Saved data entries

###

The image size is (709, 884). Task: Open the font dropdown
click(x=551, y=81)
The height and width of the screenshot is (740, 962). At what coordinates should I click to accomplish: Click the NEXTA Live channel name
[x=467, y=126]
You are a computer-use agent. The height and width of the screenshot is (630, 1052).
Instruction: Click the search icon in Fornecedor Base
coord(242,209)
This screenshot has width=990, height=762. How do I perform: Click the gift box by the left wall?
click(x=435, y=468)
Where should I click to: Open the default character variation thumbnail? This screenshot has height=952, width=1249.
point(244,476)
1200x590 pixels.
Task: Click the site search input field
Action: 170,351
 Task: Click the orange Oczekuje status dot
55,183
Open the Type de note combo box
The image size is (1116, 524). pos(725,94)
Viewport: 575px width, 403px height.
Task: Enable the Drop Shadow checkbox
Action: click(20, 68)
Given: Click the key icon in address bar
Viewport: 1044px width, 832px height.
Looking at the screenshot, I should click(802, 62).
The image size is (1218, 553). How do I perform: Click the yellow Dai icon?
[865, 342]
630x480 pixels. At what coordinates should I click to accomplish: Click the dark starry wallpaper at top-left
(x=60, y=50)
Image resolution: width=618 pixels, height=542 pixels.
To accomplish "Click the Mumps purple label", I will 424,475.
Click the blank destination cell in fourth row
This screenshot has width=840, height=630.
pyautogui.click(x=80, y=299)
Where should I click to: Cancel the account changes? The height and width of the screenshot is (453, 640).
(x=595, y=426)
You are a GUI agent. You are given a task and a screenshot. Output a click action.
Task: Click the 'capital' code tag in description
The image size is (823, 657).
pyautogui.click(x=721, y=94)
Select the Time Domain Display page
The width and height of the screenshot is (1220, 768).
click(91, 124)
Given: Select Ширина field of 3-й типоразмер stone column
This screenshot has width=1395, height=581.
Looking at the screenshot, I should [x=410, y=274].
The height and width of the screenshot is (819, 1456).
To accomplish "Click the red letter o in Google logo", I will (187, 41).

###

Which lines in the records above contain the word "agent"? Copy each one.

You are a computer-use agent. The height and width of the screenshot is (630, 1052).
You are a GUI agent. You are given a task and a screenshot. Output a click action.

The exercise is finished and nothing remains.